- HOW TO COMPLETE THIS TASK: Exact copy, no pictures: reproduce the lines from the one that holds "Подробнее (97, 1391)" through the end of the entries.

=== Section Start ===

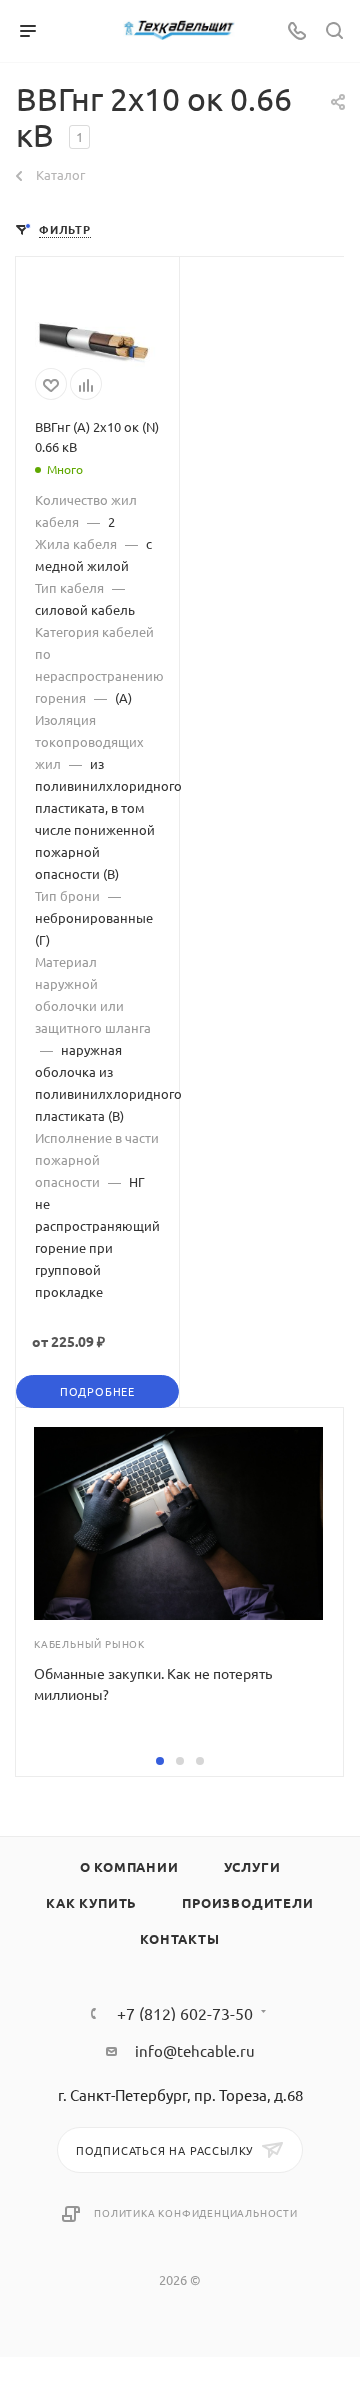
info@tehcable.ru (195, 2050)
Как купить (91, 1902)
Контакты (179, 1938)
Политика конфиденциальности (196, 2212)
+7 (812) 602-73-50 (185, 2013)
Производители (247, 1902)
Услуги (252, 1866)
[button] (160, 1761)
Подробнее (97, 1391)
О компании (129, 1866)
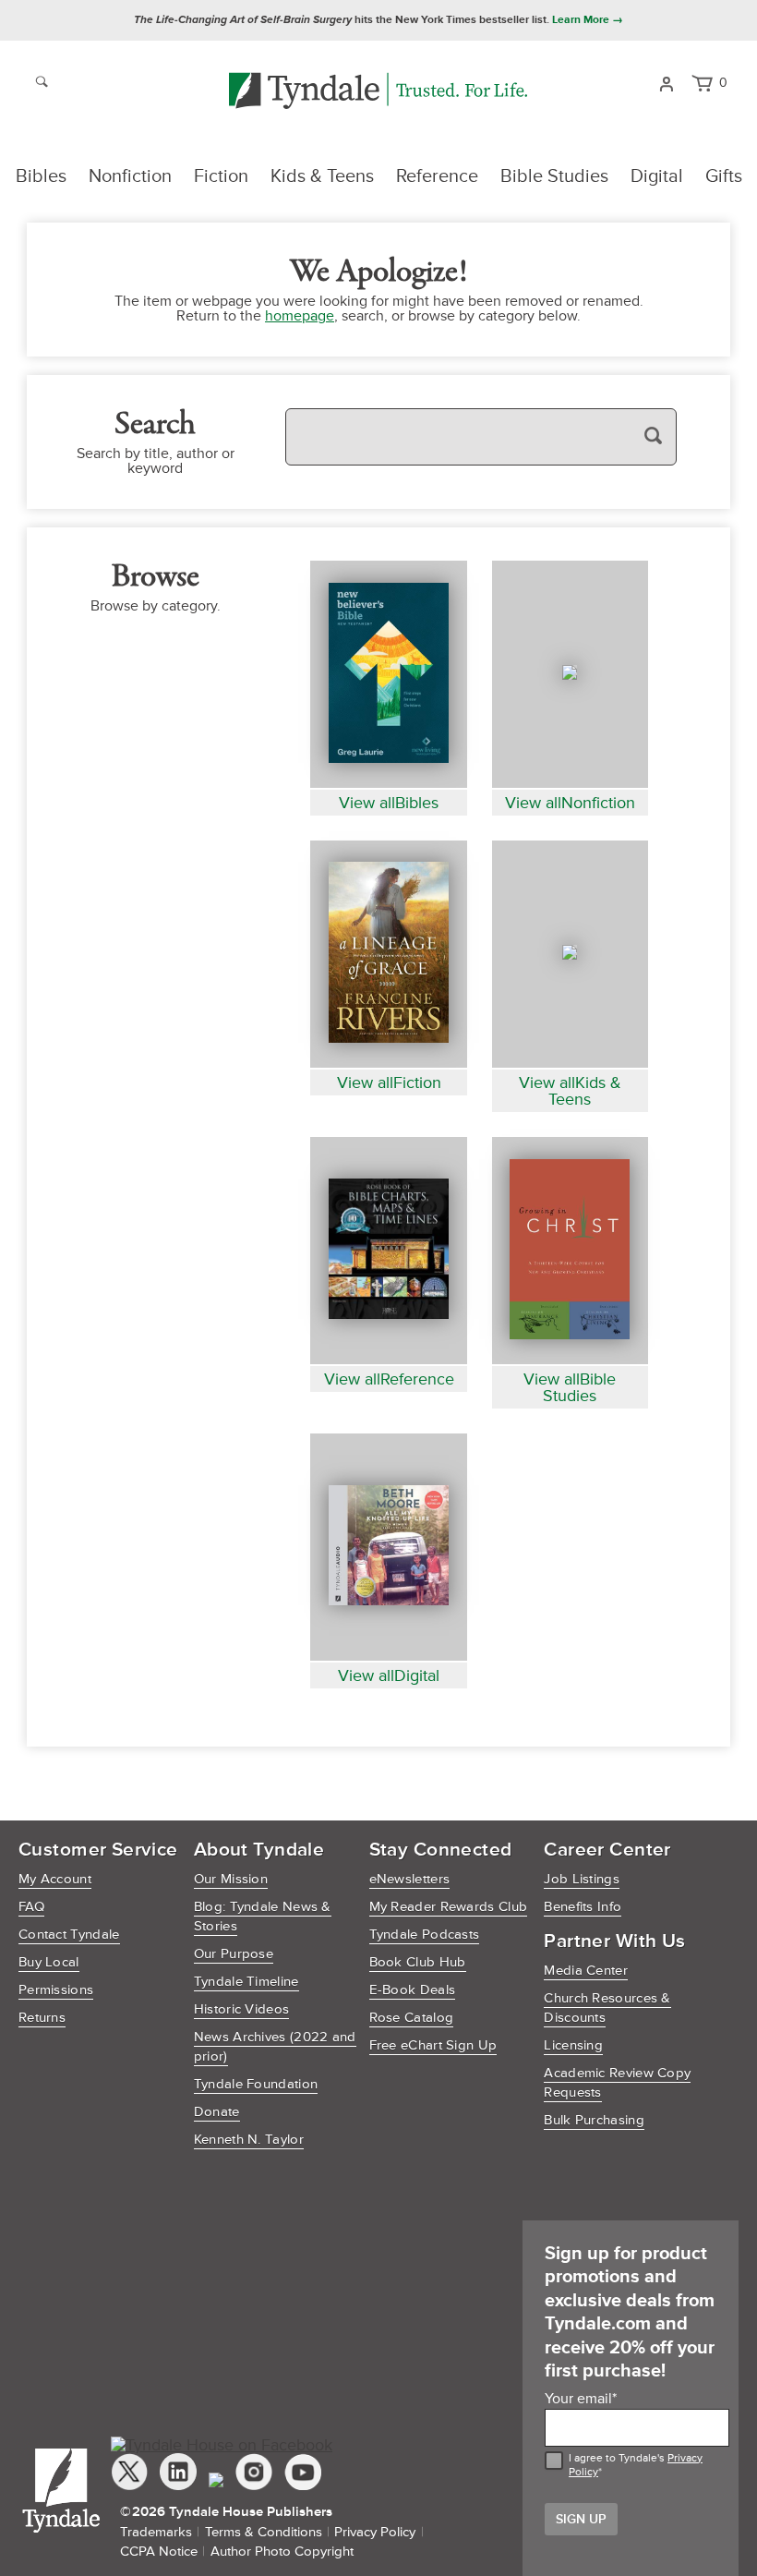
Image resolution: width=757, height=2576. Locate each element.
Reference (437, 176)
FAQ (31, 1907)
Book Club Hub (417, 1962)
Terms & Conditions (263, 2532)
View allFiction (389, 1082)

=== Section End ===

- REPLY:
Подробнее (97, 1391)
О компании (129, 1866)
Image resolution: width=757, height=2576. Locate each element.
Reference (437, 176)
FAQ (31, 1907)
Book Club Hub (417, 1962)
Terms & Conditions (263, 2532)
View allFiction (389, 1082)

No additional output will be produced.